Two of the most popular livestock guardians are dogs and donkeys. They’re popular for a reason – they’re effective! They’ll guard not only sheep and goats but alpacas, llamas, poultry, deer, exotic livestock and much more. They’re effective because they’re territorial. When something is in their territory that shouldn’t be their instinct is to run it off or if need be kill it. So bringing a guardian home, sticking him in a field in the dark tells him “this is your territory.” How is the guardian supposed to know those animals BELONG there? They’ve never been introduced!
Even a trained, experienced guardian needs proper introduction to charges. A new one needing to learn is 100 times so. Until they are solid and trained leaving them alone is a risk. Introductions should be done in daylight!! You need to be able to observe them and if need be correct them!!
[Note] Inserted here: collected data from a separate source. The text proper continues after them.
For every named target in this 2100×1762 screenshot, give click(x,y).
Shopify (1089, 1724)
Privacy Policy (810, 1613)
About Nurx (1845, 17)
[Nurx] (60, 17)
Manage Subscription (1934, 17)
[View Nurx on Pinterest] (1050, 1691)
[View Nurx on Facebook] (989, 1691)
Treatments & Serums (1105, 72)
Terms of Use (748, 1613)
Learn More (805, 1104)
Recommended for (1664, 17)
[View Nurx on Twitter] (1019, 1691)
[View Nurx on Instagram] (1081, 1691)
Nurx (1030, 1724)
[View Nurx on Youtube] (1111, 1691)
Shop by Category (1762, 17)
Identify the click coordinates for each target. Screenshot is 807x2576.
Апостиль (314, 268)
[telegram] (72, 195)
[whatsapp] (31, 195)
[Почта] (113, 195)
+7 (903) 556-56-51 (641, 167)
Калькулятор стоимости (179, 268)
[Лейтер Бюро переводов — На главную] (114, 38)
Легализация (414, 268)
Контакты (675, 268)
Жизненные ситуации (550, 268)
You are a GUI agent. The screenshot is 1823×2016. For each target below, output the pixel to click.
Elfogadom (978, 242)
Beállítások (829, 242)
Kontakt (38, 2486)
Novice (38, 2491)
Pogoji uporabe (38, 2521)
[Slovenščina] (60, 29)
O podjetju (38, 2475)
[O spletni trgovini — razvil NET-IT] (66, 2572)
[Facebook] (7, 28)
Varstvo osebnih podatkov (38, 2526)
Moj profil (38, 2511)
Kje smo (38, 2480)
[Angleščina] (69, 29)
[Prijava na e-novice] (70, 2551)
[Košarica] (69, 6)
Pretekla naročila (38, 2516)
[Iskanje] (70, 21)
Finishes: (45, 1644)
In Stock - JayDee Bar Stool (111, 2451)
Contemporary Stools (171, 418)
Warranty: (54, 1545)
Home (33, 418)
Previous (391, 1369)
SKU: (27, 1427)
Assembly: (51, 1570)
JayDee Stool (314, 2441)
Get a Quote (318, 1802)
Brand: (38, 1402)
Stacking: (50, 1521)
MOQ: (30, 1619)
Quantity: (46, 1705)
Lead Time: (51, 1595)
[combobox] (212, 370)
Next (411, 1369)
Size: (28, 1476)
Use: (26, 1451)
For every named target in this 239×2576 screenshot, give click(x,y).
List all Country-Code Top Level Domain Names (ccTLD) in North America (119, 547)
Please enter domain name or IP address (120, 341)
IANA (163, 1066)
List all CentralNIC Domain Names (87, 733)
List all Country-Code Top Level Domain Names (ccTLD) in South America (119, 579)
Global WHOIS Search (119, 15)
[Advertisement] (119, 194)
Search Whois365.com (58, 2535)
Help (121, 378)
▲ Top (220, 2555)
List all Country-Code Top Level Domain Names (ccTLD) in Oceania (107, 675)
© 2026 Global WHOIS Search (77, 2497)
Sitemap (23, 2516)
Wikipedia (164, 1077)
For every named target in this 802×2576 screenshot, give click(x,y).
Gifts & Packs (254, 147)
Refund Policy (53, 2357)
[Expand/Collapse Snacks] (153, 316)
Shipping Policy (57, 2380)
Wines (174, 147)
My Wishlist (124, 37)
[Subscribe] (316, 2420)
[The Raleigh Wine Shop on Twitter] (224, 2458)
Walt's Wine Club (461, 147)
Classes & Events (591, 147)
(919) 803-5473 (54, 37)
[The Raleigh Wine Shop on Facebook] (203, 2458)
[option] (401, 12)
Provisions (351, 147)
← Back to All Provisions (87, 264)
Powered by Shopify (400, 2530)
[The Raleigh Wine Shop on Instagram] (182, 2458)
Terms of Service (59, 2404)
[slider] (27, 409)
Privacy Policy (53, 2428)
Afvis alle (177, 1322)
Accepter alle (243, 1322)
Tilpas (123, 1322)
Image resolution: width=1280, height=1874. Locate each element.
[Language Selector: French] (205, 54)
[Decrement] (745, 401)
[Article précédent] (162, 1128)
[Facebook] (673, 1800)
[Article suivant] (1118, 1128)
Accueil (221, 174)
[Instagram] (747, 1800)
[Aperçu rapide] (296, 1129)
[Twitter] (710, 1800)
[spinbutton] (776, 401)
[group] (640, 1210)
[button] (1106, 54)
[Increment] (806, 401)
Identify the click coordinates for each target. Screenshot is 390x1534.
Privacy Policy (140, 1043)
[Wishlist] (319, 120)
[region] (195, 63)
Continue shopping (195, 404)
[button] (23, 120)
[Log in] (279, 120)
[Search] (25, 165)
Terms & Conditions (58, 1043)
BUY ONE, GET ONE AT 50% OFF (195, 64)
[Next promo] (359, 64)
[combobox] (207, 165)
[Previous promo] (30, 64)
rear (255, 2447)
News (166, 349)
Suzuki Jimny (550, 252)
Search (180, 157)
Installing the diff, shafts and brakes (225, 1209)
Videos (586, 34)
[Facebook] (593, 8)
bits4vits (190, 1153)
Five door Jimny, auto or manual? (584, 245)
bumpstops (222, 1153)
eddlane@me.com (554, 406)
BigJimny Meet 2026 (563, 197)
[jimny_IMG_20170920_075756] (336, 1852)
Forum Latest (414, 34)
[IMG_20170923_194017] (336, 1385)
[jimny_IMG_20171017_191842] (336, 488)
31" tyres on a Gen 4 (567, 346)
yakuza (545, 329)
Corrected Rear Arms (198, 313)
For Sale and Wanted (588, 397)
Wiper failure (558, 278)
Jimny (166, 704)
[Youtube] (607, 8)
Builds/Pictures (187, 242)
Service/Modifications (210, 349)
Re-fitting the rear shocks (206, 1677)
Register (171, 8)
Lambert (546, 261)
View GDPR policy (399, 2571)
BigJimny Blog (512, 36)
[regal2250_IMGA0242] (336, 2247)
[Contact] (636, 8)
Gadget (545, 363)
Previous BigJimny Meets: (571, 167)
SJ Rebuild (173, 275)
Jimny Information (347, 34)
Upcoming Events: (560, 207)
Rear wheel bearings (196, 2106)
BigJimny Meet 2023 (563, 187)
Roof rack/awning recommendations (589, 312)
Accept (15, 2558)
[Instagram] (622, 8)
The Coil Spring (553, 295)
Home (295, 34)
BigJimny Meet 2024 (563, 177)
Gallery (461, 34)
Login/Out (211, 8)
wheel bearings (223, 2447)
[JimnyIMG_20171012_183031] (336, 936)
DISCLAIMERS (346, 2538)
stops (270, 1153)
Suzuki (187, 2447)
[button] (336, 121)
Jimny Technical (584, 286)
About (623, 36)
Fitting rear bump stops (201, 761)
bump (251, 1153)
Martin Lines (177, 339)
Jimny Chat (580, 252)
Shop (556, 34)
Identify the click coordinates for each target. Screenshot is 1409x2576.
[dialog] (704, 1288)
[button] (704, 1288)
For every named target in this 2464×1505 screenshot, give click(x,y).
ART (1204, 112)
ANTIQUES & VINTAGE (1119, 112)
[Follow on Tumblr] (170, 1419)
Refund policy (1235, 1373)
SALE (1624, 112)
Guardian dogs may be several breeds, or combination of breeds. Great Pyrenees are popular as are Anatolian Shepherds, Maremmas, Kuvasz and several others. They are developed and bred for centuries to do what they do – live with and protect livestock. These breeds will automatically get wound up if you play a recording of a coyote howling…they tend to be barkers. Their first warning is to run something off. If it doesn’t run and is a danger to their charges or their people they can and will run it down and kill it. Anatolians have killed cougars. They don’t play fight – they are serious. When they grab an intruder that doesn’t run there is no mercy. My dad’s previous Pyr – and there were no livestock involved – was agitated at coyotes being too close one night. His booming bark echoed across the field and a fight ensued. He returned in the morning covered with blood – and not a scratch on HIM. My guess is somewhere out in that field a couple coyotes lost their lives. Each breed is a little different. Generally Pyrs are more accepting of people – Anatolians are not. The two I had if they didn’t know you then you do NOT go in the barn unescorted. NO EXCEPTIONS. They would die protecting their animals and their territory. In their homeland of Turkey it’s not uncommon to see dogs hit – one writer commented on the stupidity of dogs that were in the road then witnessed something. A flock of sheep were crossing the road with several Anatolians with them. A car approached the herd and to protect it the dog stepped out – they weren’t stupid they were literally giving their lives trying to protect their charges. They live for their herds. But young dogs still need trained – they still need corrected if they seen a flock member as a playmate. They need corrected if they try to run with the herd – they’re still dogs and still predators and the line between playing and killing is very fine.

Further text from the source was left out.